Deploying Hadoop with Serengeti…

I read Richard McDougall’s blog post about Project Serengeti. Richard describes how you can deploy a Hadoop cluster in literally 10 minutes using Serengeti. I am not a Hadoop expert so I am probably the best qualified to test the 10 minute claim.

First of all, download the OVA. I would also suggest downloading the user guide, I needed it for the password / username to login to the Serengeti VM. (Which is: serengeti / password) So what do you need to deploy a Hadoop cluster in your vSphere environment? This is what I did:

  • Import the OVA
    • I decided to Provide a static IP instead of DHCP, I don’t have DHCP in my datacenter
  • Upgrade VMware Tools
    • Just right click the VM and upgrade the tools automatically, works as a charm. note that this is not a requirement!
  • Login to the console
    • ssh serengeti@
    • username/password: serengeti/password
  • Go to the Serengeti CLI by typing
    • serengeti
  • I don’t run DHCP so in order for the Hadoop nodes to get an IP-address I will need to tell Hadoop which IPs to use. I had to remove the default network first and create a new one
    • network list
    • network delete –name defaultNetwork
    • network add –name defaultNetwork –portGroup “VM Network” –ip –dns –gateway –mask
  • Create the Hadoop cluster by running the following commands
    • cluster create –name myHadoop
  • Now you will see a whole set of new virtual machines being created and your Hadoop cluster is created

How long did that take me? Indeed ~10 minutes… I tested if the cluster worked as follows, first SSH in to the Hadoop client node and then do the following:

  • cd /usr/local/share/pig-0.9.2/test/e2e/pig/lib/
  • hadoop jar hadoop-examples.jar teragen 1000000000 tera-data

Now you should see the worker nodes in vSphere ramping up to 100% CPU and memory utilization. It works for me… So why did I deploy it? Really to see if Richard was right and it would only take me 10 minutes? That wasn’t the reason of course. I wanted to see how it deployed and how it leveraged vSphere components. Note that this is not a GA release yet. It is version 0.5 and is probably still under heavy development. It is exciting to see though which direction we are heading in to and I am looking forward to the integration points with vSphere and vCloud Director (eventually).

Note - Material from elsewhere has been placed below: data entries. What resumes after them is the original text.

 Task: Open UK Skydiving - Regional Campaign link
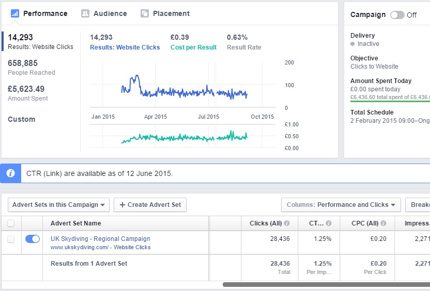100,239
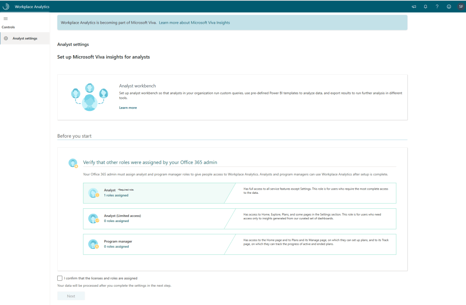Click the Analyst settings gear icon
This screenshot has width=466, height=305.
pyautogui.click(x=6, y=38)
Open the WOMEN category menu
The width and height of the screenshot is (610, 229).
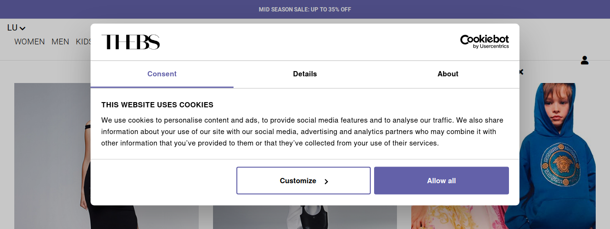[30, 42]
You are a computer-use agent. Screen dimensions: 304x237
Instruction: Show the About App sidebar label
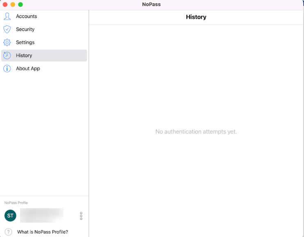[x=28, y=69]
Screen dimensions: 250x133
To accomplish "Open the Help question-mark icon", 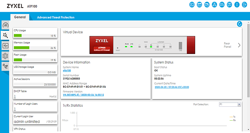I will tap(229, 5).
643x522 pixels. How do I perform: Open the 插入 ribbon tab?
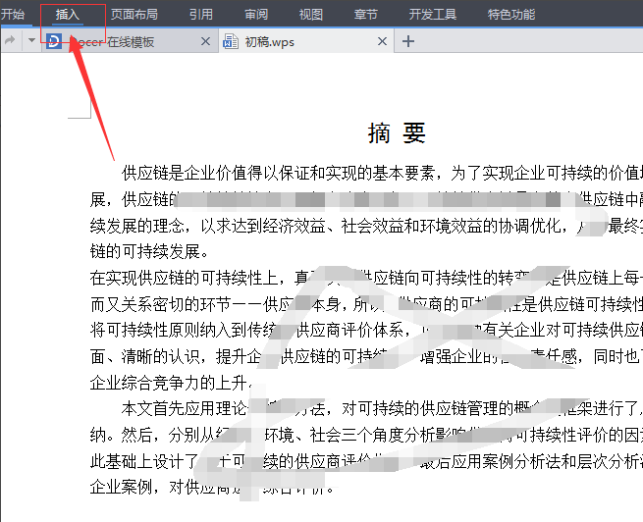(68, 15)
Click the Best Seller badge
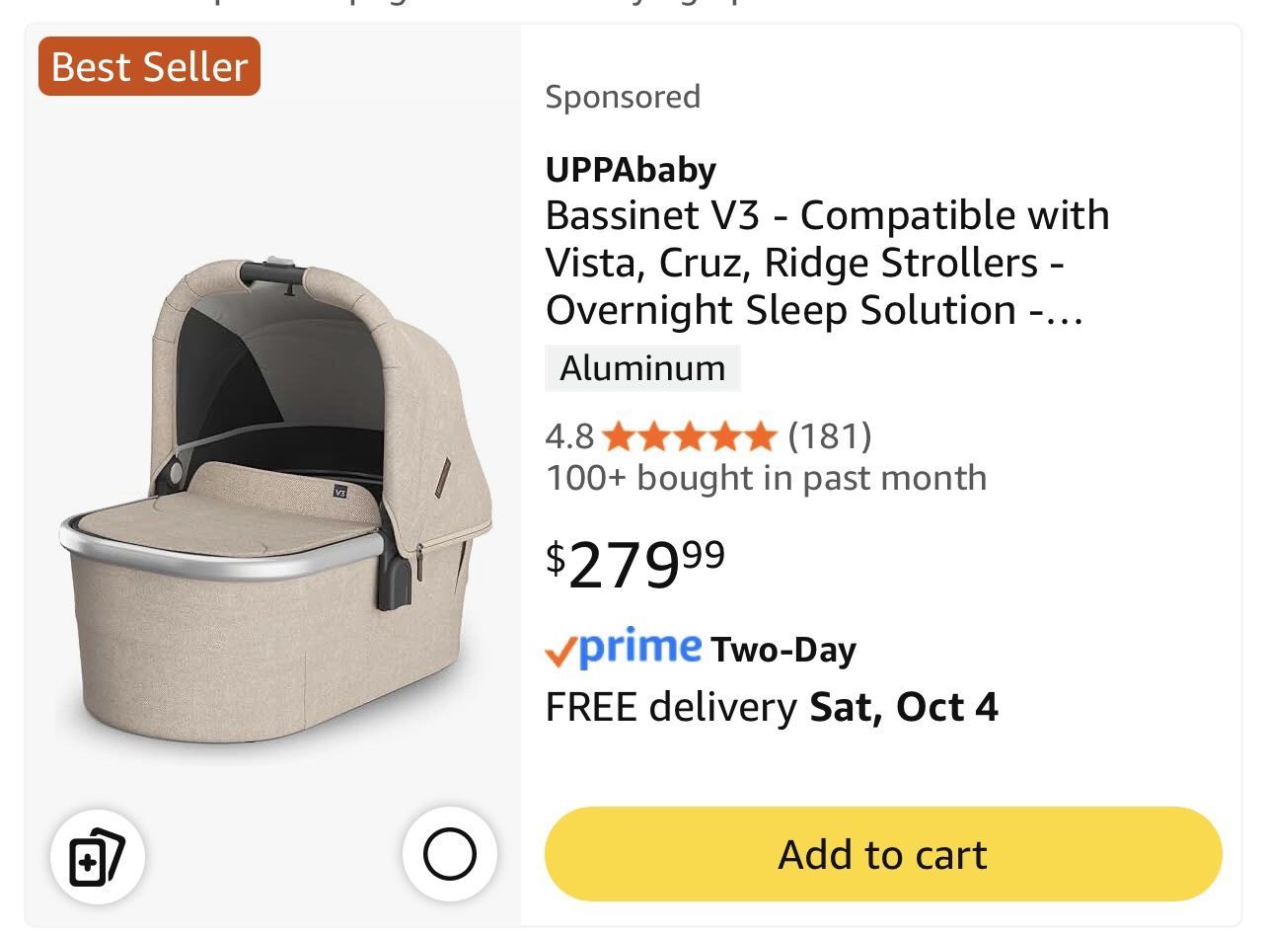 (x=148, y=66)
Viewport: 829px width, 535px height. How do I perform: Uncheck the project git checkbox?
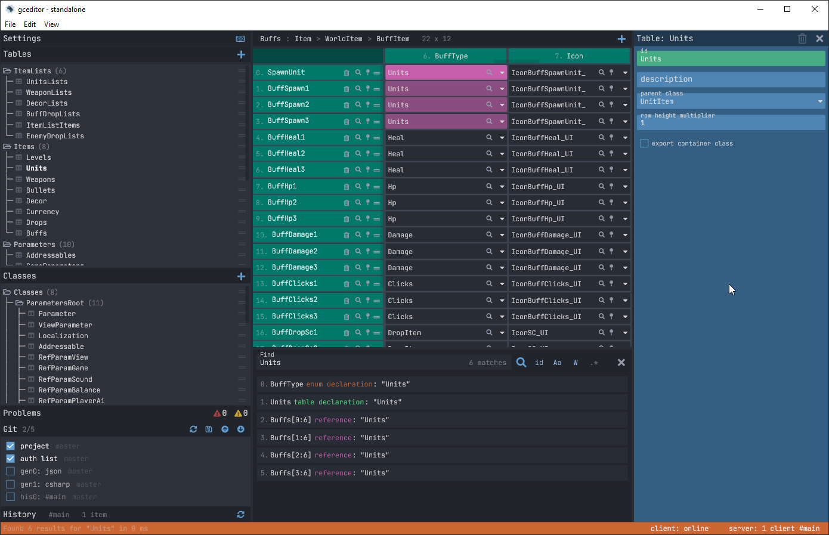tap(10, 446)
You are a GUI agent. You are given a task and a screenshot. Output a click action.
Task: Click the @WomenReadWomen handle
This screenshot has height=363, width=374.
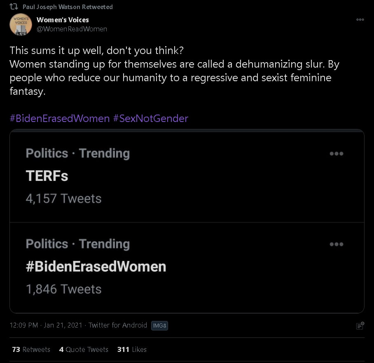[72, 29]
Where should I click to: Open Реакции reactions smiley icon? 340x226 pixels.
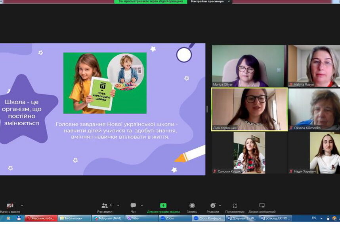(213, 206)

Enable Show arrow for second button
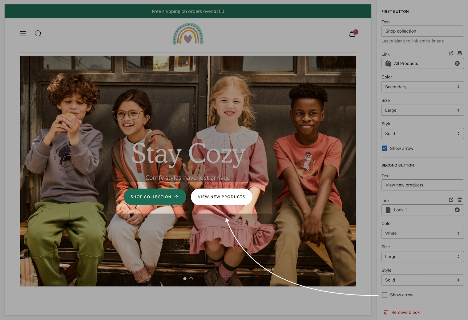385,295
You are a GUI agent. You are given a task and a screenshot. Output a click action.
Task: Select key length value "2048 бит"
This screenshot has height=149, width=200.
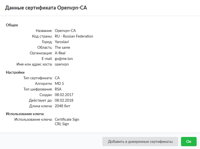pyautogui.click(x=62, y=106)
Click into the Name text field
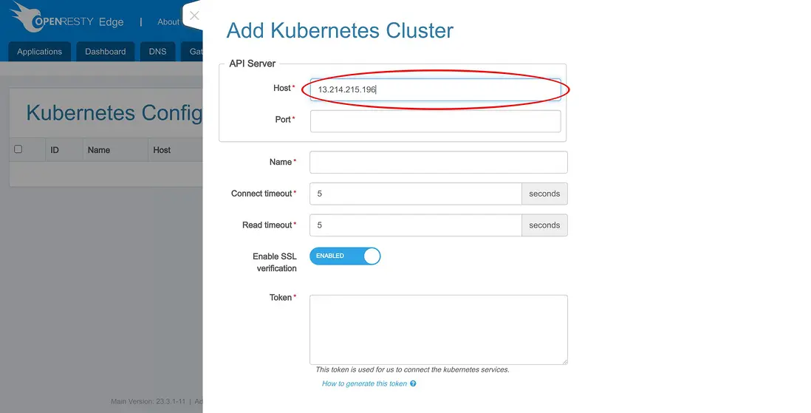811x413 pixels. [x=438, y=163]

One of the integration points that had my interest was the HA part that is mentioned in Richard’s post. Hortonworks was responsible for that and apparently they plug in to the vSphere HA VM and Application Monitoring. I haven’t been able to test that yet, but when I do I will update you on this. If you are at the point of testing this yourself, please note (and this is not well documented) you will have to enable “VM and Application Monitoring” explicitly as this is not enabled by default on vSphere HA cluster.

  • Right click your cluster
  • Click “Edit Settings”
  • Click the “VM Monitoring” tab and make sure “VM and Application Monitoring” is turned on.
  • Also check the settings for the individual VMs they will need to be set to “include” where applicable

That is it for now… again I am by no means a Hadoop expert and am not going to try to pretend, just exploring and broadening my horizon.

Be Sociable, Share!


    1. says

      Nice, but I’d like to see if a Hadoop chap/chapess can do this in 10 mins.. after all, you’re a bit of a whiz with VMware and most of these actions are VMware related… need to find a hadoop person! :)

    2. Duncan says

      I would hope so… It is one action -> import ovf. But then again, I wouldn’t expect a Hadoop person to manage a vSphere environment :-)

    3. says

      Mmmm good point – so who would do the serengeti install then? The VMware guy or the Hadoop guy?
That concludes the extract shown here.